Im paralelen Thread im Astrologie-Unterforum schrieb dazu
@Donna:
Es geht um was ganz Anderes. Astrologie gehört nun mal zur Esoterik, einer weltanschaulichen Bewegung,
die durch Heranziehung anthroposophischer, metaphysischer u. a. Lehren und Praktiken auf die Selbsterkenntnis und Selbstverwirklichung des Menschen abzielt. Und darum muss sie nicht falsch ein.
Ist die Astrologie deswegen richtig?
Aber das könnte man durchaus so stehen lassen und deklarieren, dass Astrologie nicht empirisch belegbar wäre. Dann sollten die Astrologen, die das so deklarieren wollen, aber auch drauf achten, dass sie auch wirklich keine Behauptungen aufstellen, die empirisch durchaus doch überprüfbar sind. Und es ist nunmal empirisch überprüfbar, ob sich irgendein wirklicher Vorteil ergibt, wenn man eine "Zeitqualitäts-Vorhersage" nutzt, so wie es auch empirisch überprüfbar (und auch schon belegt) ist, dass man seltener z.B. von Regen überrascht wird, wenn man die Wettervorhersage nutzt, als wenn man das erwartete Wetter nur rät.

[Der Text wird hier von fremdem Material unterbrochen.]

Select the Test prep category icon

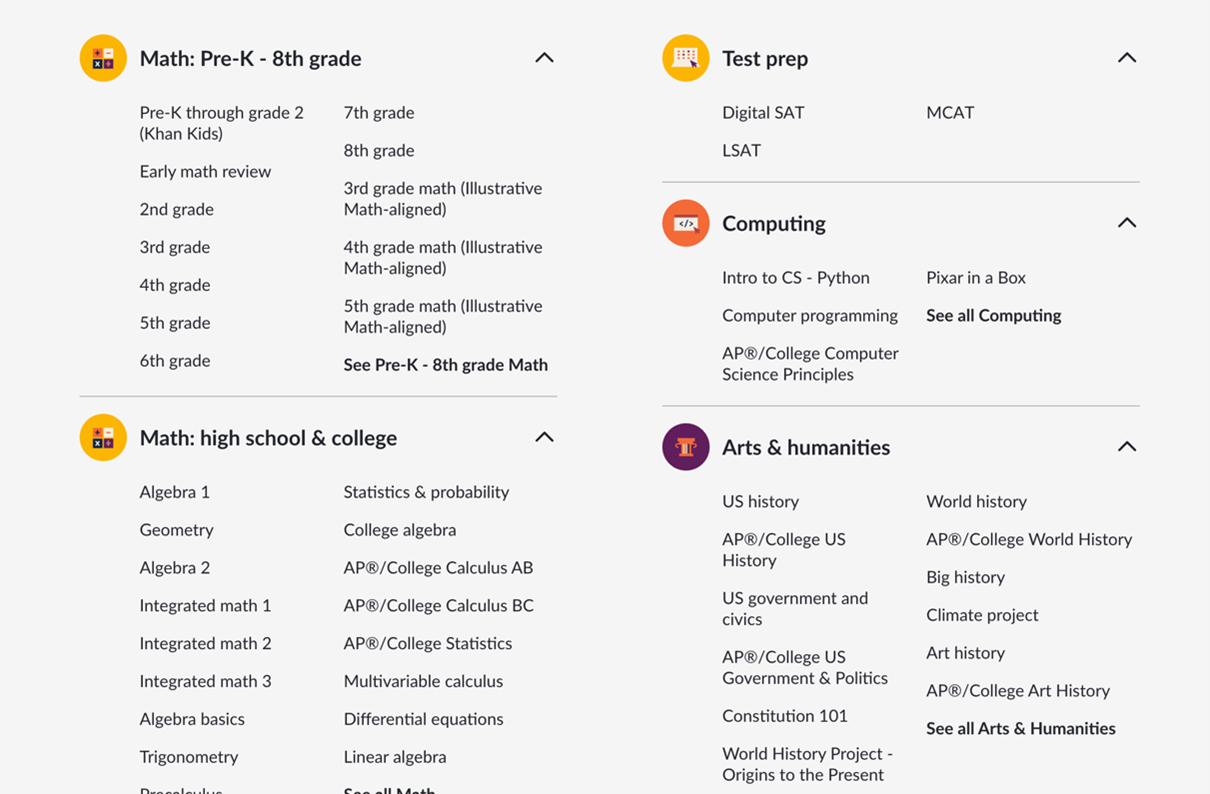tap(685, 57)
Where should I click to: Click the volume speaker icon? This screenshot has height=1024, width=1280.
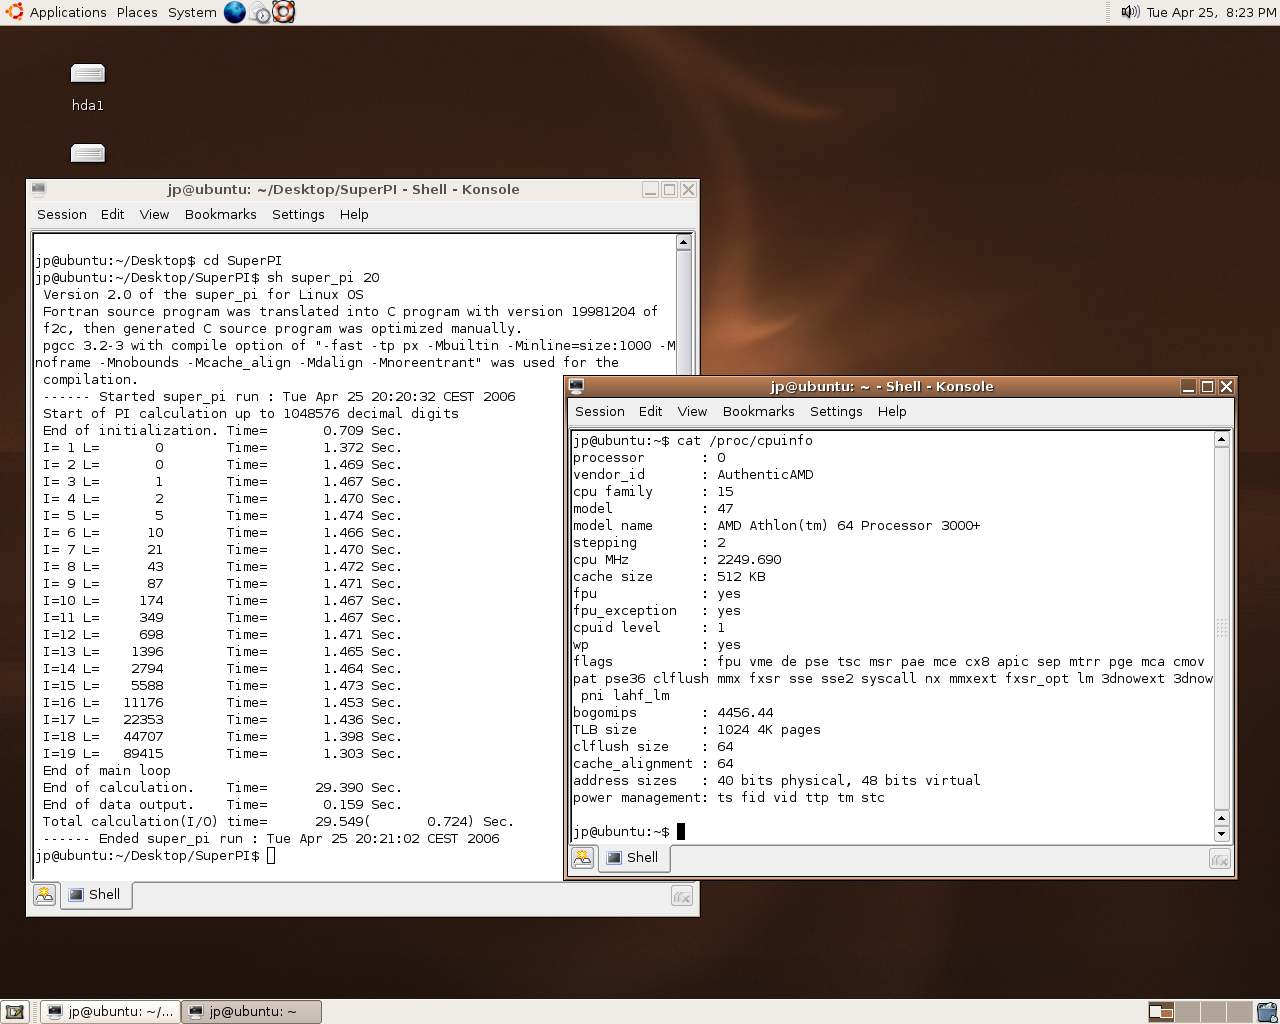pyautogui.click(x=1129, y=12)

Auf der anderen Seite gibt es unter Astrologen und Astrologie-Anhängern auch solche Stimmen wie die von
@fckw hier:
Insofern sollten wir uns tunlichst darum kümmern, den Wissenschaftsbegriff zu erweitern - denn der jetztige ist ganz offenbar nicht reichhaltig genug, um die Realität der Astrologie erfassen zu können.
Das ist nichts Neues, es wäre eben ein Paradigmawechsel in der Wissenschaft nötig. Diese Paradigmenwechsel gab es schon viele, und es wird sie weiterhin geben. Aber dazu braucht es gute, überzeugende Argumente, nicht das Aufgeben des Anspruchs auf Wissenschaftlichkeit.
Oder kurz sinngemäß:
"Wenn die Wissenscharft die Astrologie nicht anerkennen kann/will, müssen wir eben die Wissenschaft ändern, damit die Astrologie darin bestand halten kann."

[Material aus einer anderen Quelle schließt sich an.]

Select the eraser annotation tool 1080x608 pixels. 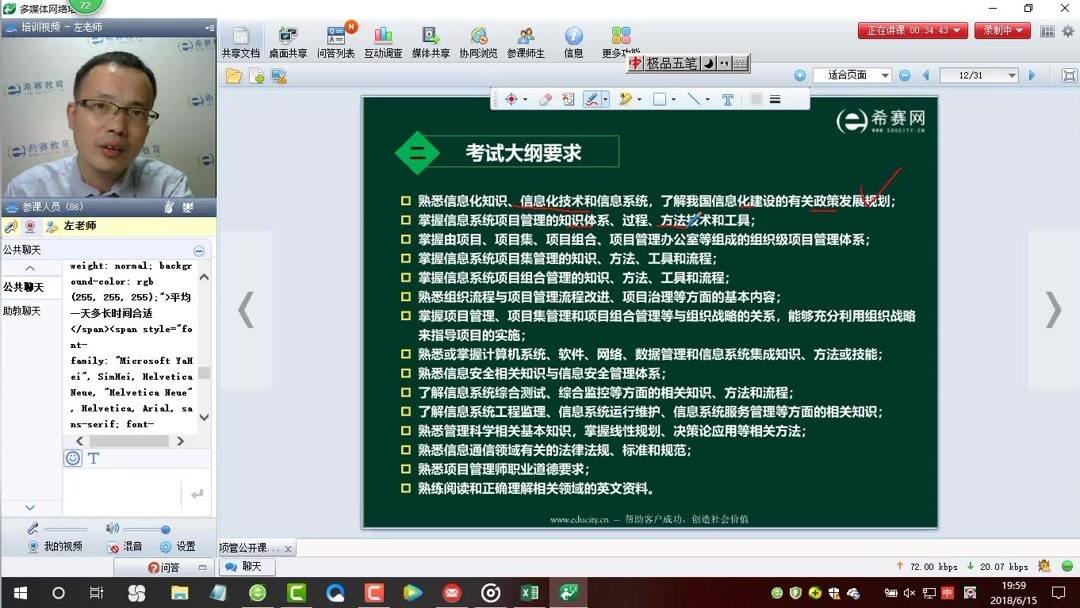pos(545,98)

Und DAS kann und darf nicht Sinn der Sache sein. Ich gehe zwar durchaus mit
@fckw weiteren Ausführungen soweit mit, dass Wissenschaft nicht nur empirische Forschung beinhaltet, und dass sich auch Disziplinen Wissenschaft nennen können, die nicht empirisch forschen.

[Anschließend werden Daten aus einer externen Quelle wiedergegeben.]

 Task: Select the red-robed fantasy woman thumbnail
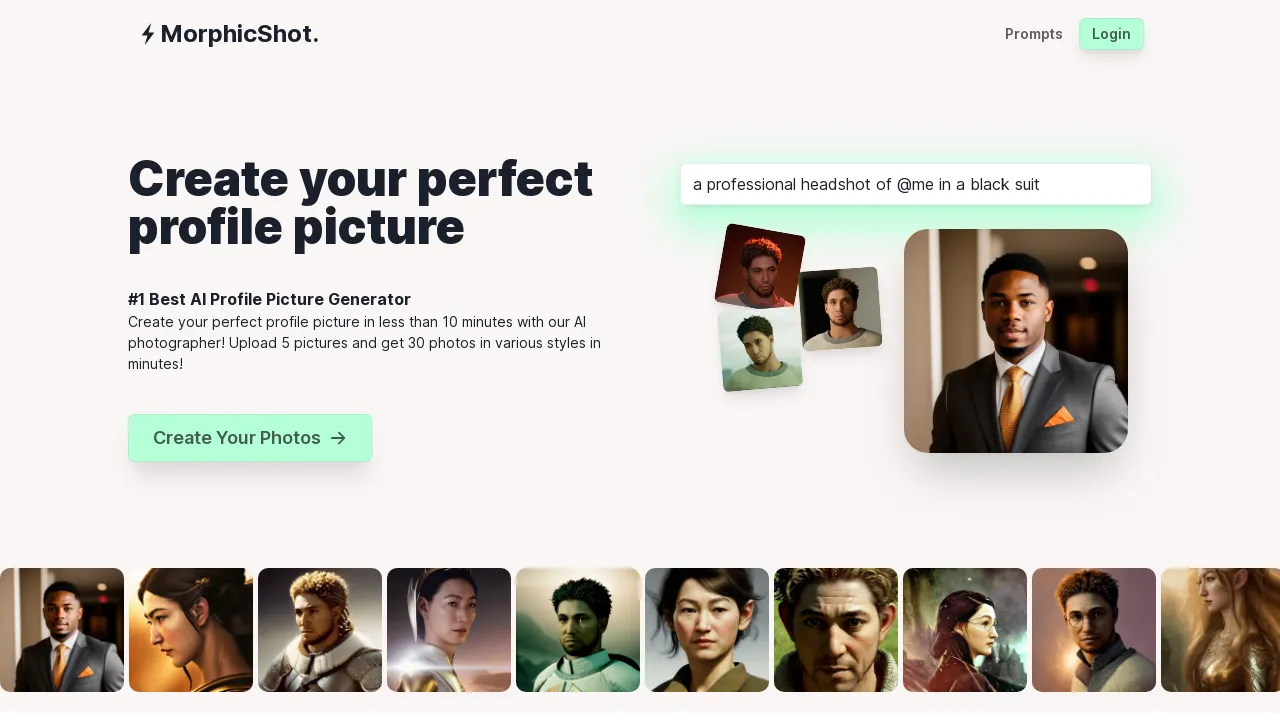click(964, 629)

ABER: Aussagen, die empirisch überprüfbar sind - weil sich z.B. daraus implizit statistische Korrelationen ergeben würden, wenn sie denn wahr wären - sollten dann auch weiter empirisch überprüft werden. Und wenn die behaupteten Korrelationen nicht reproduzierbar beobachtet werden in der statistischen Auswertung, dann liegt das sehr wahrscheinlich daran, dass die untersuchte Hypothese schlicht falsch war. Und ob eine Behauptung empirisch überprüfbar ist, ergibt sich aus der Aussage selbst. Das darf nicht einfach weg-deklariert werden.
Also weiterhin die Frage: Was kann die Astrologie?